Data for the task:

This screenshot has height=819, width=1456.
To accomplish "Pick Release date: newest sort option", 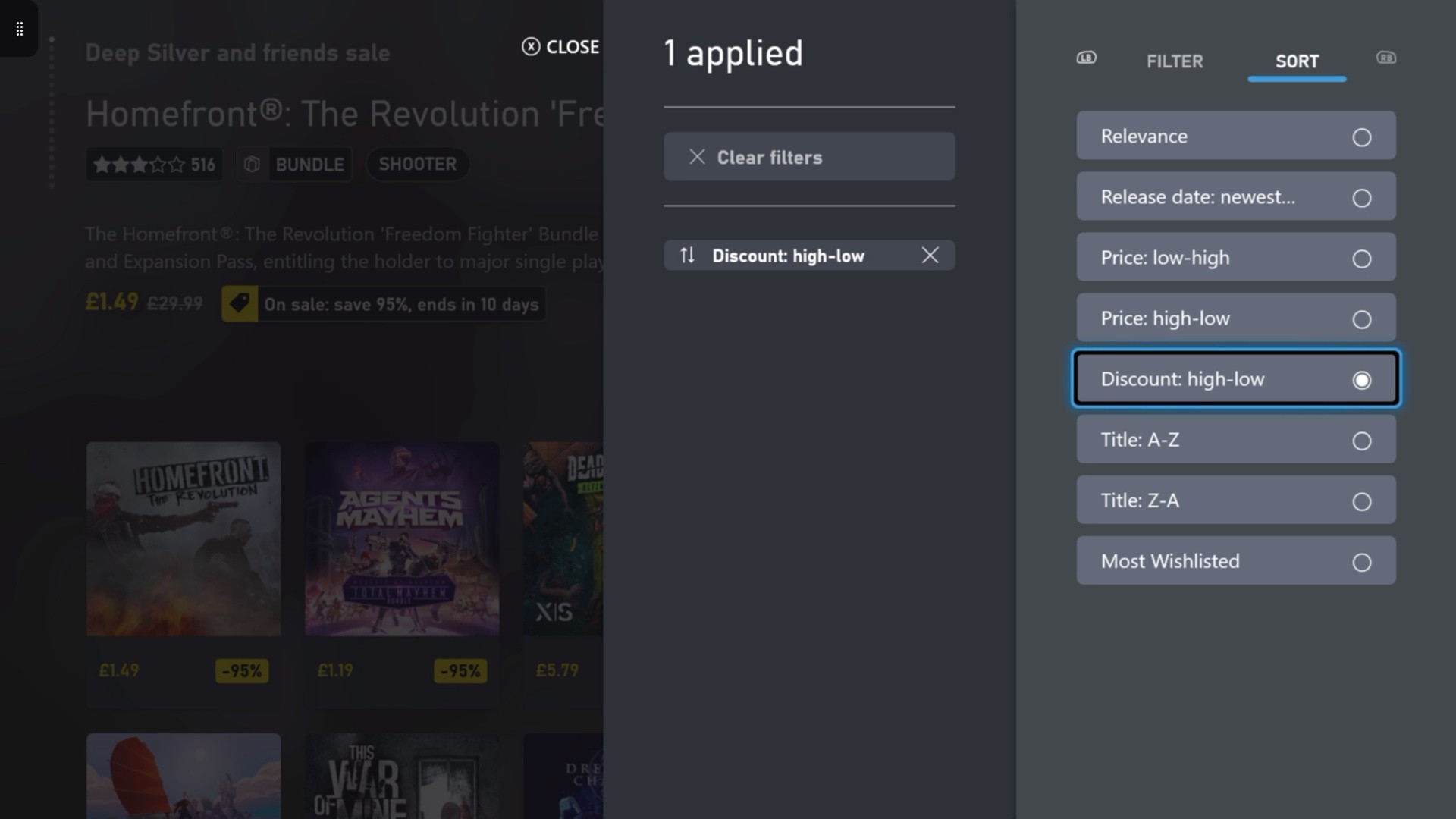I will coord(1235,197).
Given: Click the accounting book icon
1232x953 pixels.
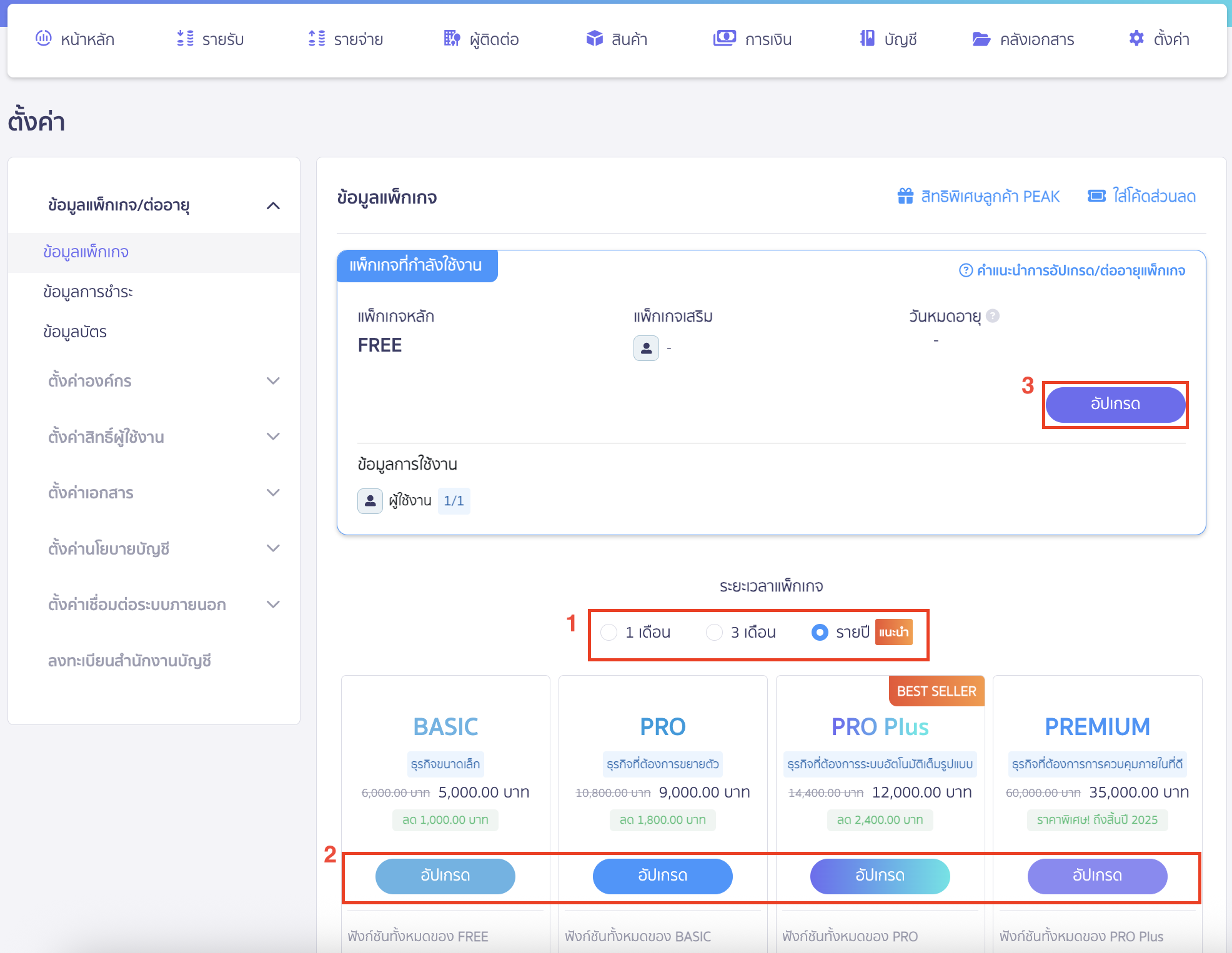Looking at the screenshot, I should [867, 39].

What to do: Where the line containing "Given: Click the accounting book icon" appears, begin writing out the lines word for word, and continue through the last line of the data, leaving out pictures.

Finished exercise:
Given: Click the accounting book icon
1232x953 pixels.
Looking at the screenshot, I should [867, 39].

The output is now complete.